Sie hören von uns, meist innerhalb von 24 Stunden, werktags garantiert innerhalb von 48. Gerade wenn eine Unterschrift ansteht oder ein Entwurf der Gegenseite auf dem Tisch liegt, zählt jeder Tag — lassen Sie den Vertrag lieber vor als nach der Unterschrift prüfen.

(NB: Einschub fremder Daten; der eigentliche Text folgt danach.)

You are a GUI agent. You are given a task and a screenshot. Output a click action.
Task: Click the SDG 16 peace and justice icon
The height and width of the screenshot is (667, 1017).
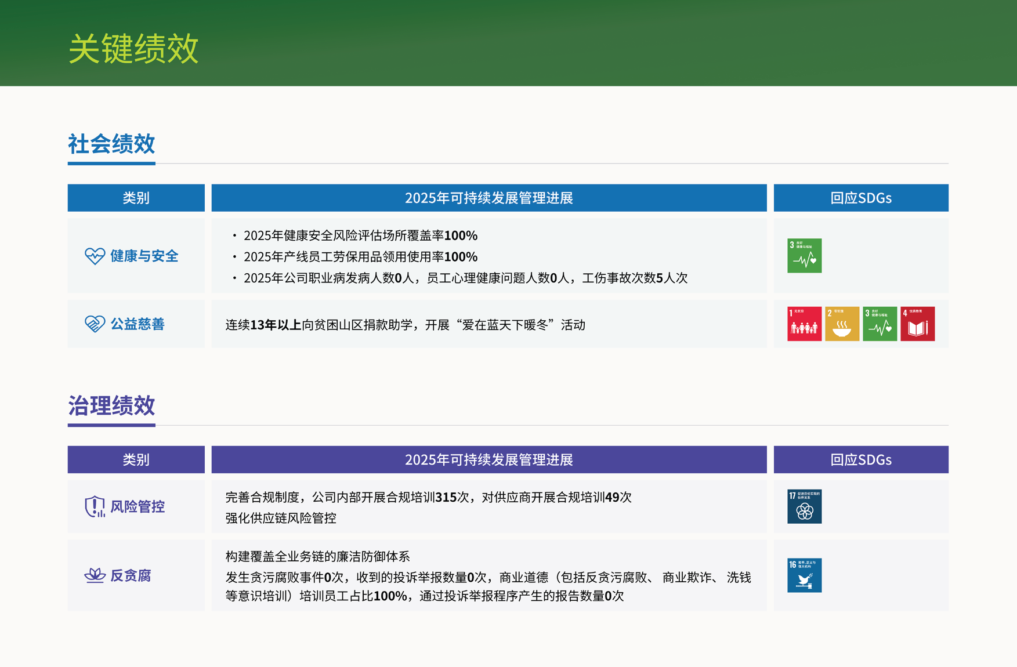point(804,575)
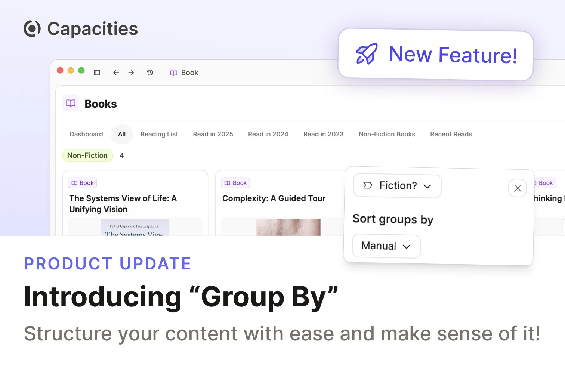This screenshot has height=367, width=565.
Task: Go to the Recent Reads tab
Action: point(451,134)
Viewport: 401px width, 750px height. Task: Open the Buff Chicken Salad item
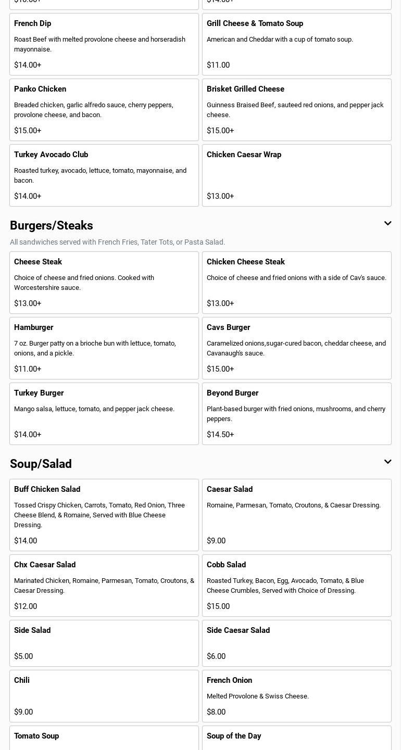coord(104,515)
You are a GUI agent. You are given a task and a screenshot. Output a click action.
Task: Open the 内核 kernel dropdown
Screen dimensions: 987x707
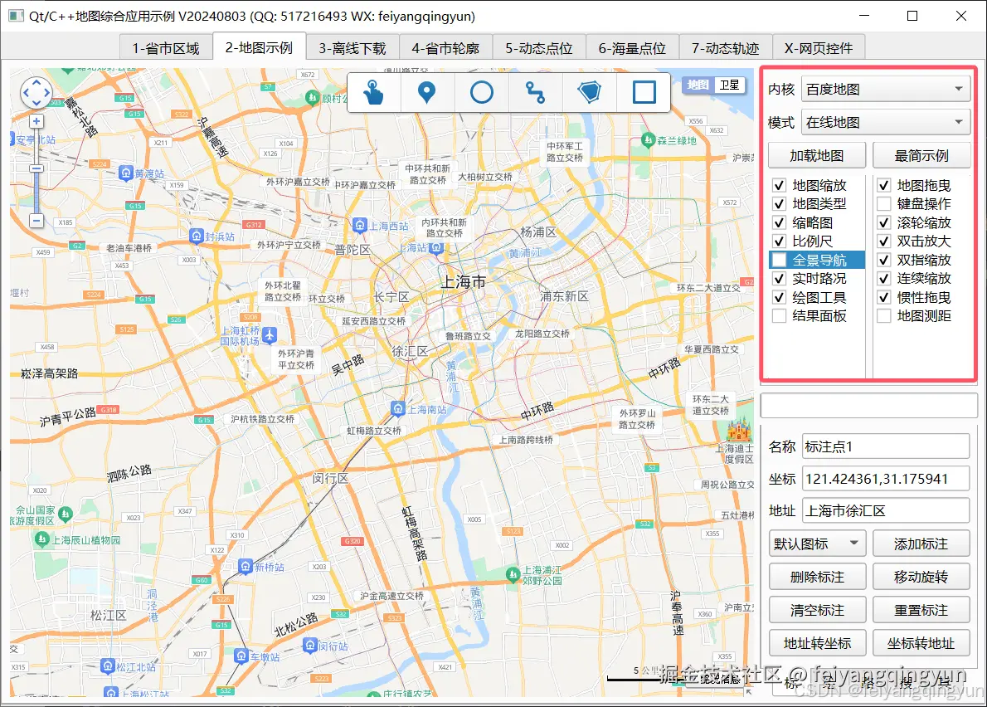[885, 88]
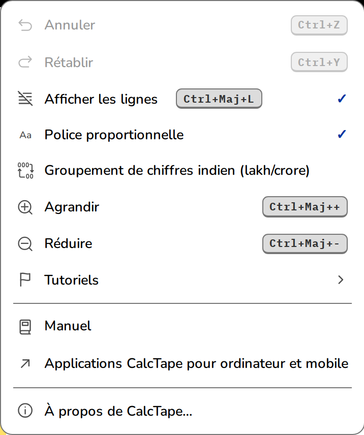Open the Manuel entry

(x=182, y=326)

„Bei IT-Verträgen entscheidet sich später fast alles an zwei Fragen, die beim Unterschreiben niemand stellt: Wem gehören die Rechte an dem, was wir bauen? Und wer zahlt, wenn es ausfällt? Wer diese zwei Punkte vorher klärt, streitet später nicht — wer sie überliest, findet die Antwort irgendwann vor Gericht, und meist ist es nicht die, die er sich gewünscht hätte", sagt Rechtsanwalt Sebastian Müller.

Gesetze zum Nachlesen

  • § 433 BGB — Vertragstypische Pflichten beim Kaufvertrag (Dauerüberlassung von Standardsoftware).
  • § 453 BGB — Rechtskauf; entsprechende Anwendung der Kaufvorschriften auf Rechte und sonstige Gegenstände.
  • § 535 BGB — Inhalt und Hauptpflichten des Mietvertrags (zeitweise Überlassung, Cloud/SaaS).
  • § 631 BGB — Vertragstypische Pflichten beim Werkvertrag (Erstellung von Individualsoftware).
  • § 31 UrhG — Einräumung von Nutzungsrechten; einfaches/ausschließliches Recht; Zweckübertragungsgrundsatz (Abs. 5).
  • § 69a UrhG — Schutz von Computerprogrammen als individuelle Werke.
  • § 69c UrhG — Zustimmungsbedürftige Handlungen: Vervielfältigung, Bearbeitung, Verbreitung.
  • § 69d UrhG — Bestimmungsgemäße Benutzung, Fehlerberichtigung, Sicherungskopie.
  • § 276 BGB — Verantwortlichkeit des Schuldners; Vorsatz nicht im Voraus erlassbar (Abs. 3).
  • § 278 BGB — Verantwortlichkeit für Erfüllungsgehilfen.
  • § 307 BGB — Inhaltskontrolle; Aushöhlung wesentlicher Vertragspflichten (Abs. 2 Nr. 2, Kardinalpflichten-Anker).
  • § 309 BGB — Klauselverbote ohne Wertungsmöglichkeit; Haftungsausschluss bei Leben/Körper/Gesundheit und grobem Verschulden (Nr. 7).
  • § 310 BGB — Anwendungsbereich: § 309 gilt gegenüber Unternehmern nicht unmittelbar, § 307 aber auch insoweit (Indizwirkung, Abs. 1).
  • Art. 28 DSGVO — Auftragsverarbeitung; Pflicht zum Auftragsverarbeitungsvertrag.